— Exercise —
When you spot the word "accomplish" in a line of the data below, copy that line.

*** Exercise data ***

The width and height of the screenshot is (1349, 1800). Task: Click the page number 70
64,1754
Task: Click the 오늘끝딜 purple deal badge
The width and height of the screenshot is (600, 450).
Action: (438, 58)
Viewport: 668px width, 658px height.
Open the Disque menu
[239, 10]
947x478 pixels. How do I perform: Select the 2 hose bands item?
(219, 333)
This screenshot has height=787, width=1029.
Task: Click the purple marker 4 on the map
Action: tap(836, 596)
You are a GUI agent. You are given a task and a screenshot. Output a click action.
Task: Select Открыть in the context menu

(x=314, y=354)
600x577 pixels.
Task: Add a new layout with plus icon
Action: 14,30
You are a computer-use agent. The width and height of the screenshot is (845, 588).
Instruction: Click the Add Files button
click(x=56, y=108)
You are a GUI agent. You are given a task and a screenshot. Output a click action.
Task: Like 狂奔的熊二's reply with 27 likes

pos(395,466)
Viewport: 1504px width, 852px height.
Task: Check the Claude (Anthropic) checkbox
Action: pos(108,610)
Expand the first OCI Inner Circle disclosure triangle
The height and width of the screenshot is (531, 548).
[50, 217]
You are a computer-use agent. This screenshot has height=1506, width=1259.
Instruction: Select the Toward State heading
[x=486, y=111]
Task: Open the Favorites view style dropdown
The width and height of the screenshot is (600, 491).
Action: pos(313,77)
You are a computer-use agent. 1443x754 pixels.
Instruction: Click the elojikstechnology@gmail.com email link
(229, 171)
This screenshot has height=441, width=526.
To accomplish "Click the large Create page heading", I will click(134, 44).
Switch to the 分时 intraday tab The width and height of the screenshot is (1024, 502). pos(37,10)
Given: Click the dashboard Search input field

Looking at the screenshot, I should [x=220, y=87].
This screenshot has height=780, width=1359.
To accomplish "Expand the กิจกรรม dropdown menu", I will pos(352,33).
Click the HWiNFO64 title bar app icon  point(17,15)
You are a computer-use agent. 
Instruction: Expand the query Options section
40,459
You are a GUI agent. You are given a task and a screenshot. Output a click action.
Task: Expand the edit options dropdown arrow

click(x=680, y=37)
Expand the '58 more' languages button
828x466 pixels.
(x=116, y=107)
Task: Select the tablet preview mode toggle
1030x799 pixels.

***

— Exercise answer —
To accomplish "Click the large Create page heading", I will click(134, 44).
To accomplish "Expand the กิจกรรม dropdown menu", I will pos(352,33).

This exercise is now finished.